Mit großem Applaus begrüßte das Plenum anschließend die CDU-Bundesvorsitzende Bundeskanzlerin Dr. Angela Merkel. Merkel bemerkte zu Beginn, dass sie Einladungen aus Nordrhein-Westfalen fast immer folge und ihr die Besuche auch immer mehr Spaß machen, denn „Nordrhein-Westfalen ist wieder auf dem Weg in die Spitze“! Die CDU Nordrhein-Westfalen sei auf die Zukunft gut vorbereitet, weil es ihr gelinge, den Wandel menschlich zu gestalten.

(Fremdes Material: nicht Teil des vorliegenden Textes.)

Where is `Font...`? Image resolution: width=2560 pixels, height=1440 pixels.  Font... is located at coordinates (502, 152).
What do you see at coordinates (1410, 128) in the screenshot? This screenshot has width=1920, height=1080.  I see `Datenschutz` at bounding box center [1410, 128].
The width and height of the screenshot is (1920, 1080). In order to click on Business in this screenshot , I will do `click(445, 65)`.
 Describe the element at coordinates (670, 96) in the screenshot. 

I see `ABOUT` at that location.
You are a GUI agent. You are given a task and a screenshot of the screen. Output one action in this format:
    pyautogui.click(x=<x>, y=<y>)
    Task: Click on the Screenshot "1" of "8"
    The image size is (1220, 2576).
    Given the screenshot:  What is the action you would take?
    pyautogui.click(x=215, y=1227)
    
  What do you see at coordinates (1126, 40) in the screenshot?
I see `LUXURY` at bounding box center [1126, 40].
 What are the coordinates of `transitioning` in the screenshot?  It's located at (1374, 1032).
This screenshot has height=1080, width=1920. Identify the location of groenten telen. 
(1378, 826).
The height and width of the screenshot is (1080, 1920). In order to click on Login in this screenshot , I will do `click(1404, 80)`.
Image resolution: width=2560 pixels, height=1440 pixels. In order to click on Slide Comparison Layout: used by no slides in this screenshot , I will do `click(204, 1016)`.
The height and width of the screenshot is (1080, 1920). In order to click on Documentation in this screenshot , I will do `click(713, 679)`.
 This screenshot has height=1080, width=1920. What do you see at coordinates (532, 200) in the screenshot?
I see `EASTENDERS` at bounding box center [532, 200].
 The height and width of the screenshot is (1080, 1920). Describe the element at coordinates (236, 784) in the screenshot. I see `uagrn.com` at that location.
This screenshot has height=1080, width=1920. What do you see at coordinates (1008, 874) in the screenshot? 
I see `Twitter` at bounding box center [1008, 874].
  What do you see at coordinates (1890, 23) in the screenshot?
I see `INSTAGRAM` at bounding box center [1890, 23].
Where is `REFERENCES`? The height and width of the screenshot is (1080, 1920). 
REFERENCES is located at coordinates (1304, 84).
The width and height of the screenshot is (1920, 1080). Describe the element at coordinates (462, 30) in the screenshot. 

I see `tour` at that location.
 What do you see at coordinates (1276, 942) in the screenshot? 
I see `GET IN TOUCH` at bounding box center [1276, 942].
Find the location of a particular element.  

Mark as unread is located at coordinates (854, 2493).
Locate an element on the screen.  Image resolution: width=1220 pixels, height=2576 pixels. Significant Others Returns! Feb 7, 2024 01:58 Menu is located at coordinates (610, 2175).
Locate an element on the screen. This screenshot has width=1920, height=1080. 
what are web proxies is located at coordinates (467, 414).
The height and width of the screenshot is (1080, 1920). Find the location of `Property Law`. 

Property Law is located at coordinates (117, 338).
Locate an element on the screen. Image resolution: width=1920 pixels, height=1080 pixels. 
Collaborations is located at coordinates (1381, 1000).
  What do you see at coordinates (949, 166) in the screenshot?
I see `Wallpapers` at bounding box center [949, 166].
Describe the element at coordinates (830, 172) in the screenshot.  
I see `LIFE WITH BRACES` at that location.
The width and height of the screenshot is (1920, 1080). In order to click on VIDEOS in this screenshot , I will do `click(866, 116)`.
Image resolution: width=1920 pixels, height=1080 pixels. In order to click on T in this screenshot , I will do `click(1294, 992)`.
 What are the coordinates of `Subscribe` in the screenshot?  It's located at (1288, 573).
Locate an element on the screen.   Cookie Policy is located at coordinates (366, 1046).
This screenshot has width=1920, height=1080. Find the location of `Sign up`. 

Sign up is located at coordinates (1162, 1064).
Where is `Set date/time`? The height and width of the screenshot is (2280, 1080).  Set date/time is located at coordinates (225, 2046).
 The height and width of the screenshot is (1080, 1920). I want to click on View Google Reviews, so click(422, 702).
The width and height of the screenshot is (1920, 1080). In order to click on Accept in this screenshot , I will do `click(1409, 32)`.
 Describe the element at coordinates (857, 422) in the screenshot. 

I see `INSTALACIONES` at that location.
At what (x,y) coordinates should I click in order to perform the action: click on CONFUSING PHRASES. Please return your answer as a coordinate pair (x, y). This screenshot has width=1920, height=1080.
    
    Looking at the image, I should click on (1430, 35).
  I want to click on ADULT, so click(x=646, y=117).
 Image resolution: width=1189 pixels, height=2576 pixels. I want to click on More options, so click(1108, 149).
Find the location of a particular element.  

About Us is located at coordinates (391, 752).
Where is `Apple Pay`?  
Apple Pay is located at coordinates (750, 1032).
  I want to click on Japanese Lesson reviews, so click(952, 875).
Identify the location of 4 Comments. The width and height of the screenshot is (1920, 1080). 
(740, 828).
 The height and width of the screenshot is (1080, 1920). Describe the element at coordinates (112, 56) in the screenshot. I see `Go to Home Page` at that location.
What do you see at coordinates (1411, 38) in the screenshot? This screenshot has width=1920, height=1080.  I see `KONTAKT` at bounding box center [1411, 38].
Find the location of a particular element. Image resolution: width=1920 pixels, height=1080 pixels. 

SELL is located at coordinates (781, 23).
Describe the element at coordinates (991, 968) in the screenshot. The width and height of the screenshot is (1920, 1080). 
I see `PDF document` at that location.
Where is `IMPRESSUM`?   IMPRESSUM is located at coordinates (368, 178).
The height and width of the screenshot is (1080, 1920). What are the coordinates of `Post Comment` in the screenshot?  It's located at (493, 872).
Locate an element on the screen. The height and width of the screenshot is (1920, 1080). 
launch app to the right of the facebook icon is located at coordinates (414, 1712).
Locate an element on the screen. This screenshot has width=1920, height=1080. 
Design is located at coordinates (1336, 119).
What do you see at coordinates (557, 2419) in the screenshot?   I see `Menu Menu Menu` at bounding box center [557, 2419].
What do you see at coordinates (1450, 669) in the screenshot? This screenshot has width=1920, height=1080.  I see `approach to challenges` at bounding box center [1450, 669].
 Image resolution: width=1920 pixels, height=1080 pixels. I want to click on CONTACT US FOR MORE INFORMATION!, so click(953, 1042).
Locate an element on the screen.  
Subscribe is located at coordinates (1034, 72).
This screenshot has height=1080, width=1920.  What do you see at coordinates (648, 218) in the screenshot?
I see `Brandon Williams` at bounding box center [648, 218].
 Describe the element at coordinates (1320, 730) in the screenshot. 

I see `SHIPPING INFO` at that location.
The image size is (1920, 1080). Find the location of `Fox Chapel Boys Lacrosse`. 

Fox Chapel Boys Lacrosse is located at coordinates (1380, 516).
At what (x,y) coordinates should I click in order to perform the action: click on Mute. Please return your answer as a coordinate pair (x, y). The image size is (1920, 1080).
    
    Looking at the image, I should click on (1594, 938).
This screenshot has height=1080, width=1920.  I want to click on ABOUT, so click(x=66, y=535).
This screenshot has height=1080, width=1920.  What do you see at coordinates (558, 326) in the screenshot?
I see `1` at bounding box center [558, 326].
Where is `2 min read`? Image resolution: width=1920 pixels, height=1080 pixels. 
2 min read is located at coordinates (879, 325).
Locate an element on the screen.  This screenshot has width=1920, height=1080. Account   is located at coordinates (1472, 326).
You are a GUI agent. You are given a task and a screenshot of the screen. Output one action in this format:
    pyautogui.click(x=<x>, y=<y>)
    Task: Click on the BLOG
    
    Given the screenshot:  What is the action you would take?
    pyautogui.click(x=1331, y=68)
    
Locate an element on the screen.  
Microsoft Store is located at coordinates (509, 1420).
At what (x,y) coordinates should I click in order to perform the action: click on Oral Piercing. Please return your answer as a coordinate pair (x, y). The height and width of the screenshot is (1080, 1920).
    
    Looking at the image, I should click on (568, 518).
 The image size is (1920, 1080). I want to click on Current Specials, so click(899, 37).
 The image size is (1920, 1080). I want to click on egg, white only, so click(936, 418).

Die Bundeskanzlerin betonte, dass Deutschland sich in einer spannenden Zeit, in einer Zeit großen Umbruchs, des Aufbruchs in eine wissensbasierte Gesellschaft befinde. Die Verknüpfung von Informationen zu neuem Wissen und dessen technischer Umsetzung sorge für ein Zusammenwachsen der Welt. Dieses Zusammenwachsen der Welt biete Chancen und Risiken für den Wirtschaftsstandort Nordrhein-Westfalen. Dabei setzt die Bundeskanzlerin auf die vier T’s: „Technologie, Talente, Toleranz und Tradition“.
Angela Merkel sieht Nordrhein-Westfalen in diesen vier Bereichen hervorragend aufgestellt. Das liege insbesondere daran, dass die Landesregierung in Nordrhein-Westfalen „mit Bedacht und klarem Plan“ an Zukunftsaufgaben unter anderem in den Bereichen Bildung, Wissenschaft und Forschung, Integration arbeite.
Merkel schloss: „Wir können die Dinge für die Zukunft richten, wir können die Menschen motivieren. Hierzu haben wir in Nordrhein-Westfalen die besten Voraussetzungen“.
Preisverleihung
NRW-Wirtschaftsministerin Christa Thoben verlieh die Förderpreise an die Schmitz-Werke aus Emsdettten sowie die Solitem GmbH aus Aachen. Beide Unternehmen zeichnen sich durch langfristiges Denken und innovative Technologien aus. Mit Hilfe von Unternehmen wie den Schmitz Werken und Solitem bleibe Nordrhein-Westfalen als Industriestandort zukunftsfähig, betonte die Ministerin.
Anschließend hielt Bundesminister a.D. Prof. Dr. Klaus Töpfer, ehemaliger Direktor des UN-Umweltprogramms, die Laudatio auf den Träger des Zukunfts- und Innovationspreises 2008, Frank H. Asbeck. Töpfer lobte Asbeck als einen Mann der Visionen, der sich nicht damit zufrieden gegeben habe, es bei Visionen zu belassen, sondern seine Visionen auch umgesetzt habe. Die SolarWorld AG in Bonn, deren Geschäftsführer Asbeck ist, sorge durch Innovationen für zukunftssichere Arbeitsplätze in Nordrhein-Westfalen.
Die SolarWorld AG ist ein internationaler Solarkonzern, der individuelle Photovoltaik- und Windenergie-Anlagen plant, baut und installiert. In nur wenigen Jahren ist die SolarWorld AG von einem solaren Handelshaus zum internationalen Solarkonzern gewachsen. Nach dem Startschuss im Jahr 1998 begann die Expansion: Mit rund 2.000 Mitarbeitern und Tochtergesellschaften in Deutschland, Schweden, Spanien, Asien, Afrika und den USA zählt die SolarWorld AG heute zu den größten Solarkonzernen weltweit.